2.4. Tot de gedingstukken behoort een aflossingsplan waarin voor zover hier van belang het volgende is vermeld:
“Schuld: 2.600.751,75
Intrest: 6,25
Annuïteit: 357.555,99
Termijn schuld intrest aflossing schuld na aflossing
1. 2.600.752 162.547 195.009 2.405.743
2. 2.405.743 150.359 207.197 2.198.546
3. 2.198.546 137.409 220.147 1.978.399
4. 1.978.399 123.650 233.906 1.744.493
5. 1.744.493 109.031 248.525 1.495.968 (...)”

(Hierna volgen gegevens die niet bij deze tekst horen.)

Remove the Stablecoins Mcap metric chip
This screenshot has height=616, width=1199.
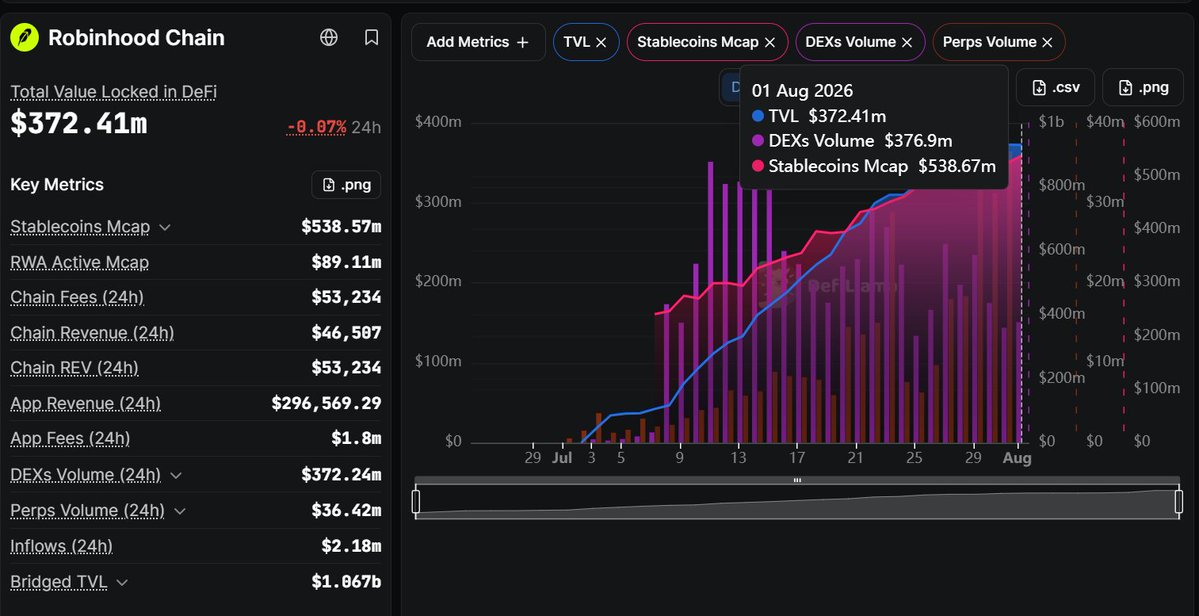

2.5. Tot de gedingstukken behoort een voorstel van 15 november 1999 aan burgemeester en wethouders van de gemeente van de chef van afd./bureau Bedrijfsbureau van de gemeente H, waarin, voor zover hier van belang, het volgende is vermeld:
“Voorgesteld wordt gebruik te maken van de koopoptie. De gemeente ontvangt fl. 10.000,-- zijnde een gedeelte van de te realiseren b.t.w.-besparing op de laatste termijn, én verkrijgt hierdoor weer de economische eigendom van 13.000 duo-bakken.”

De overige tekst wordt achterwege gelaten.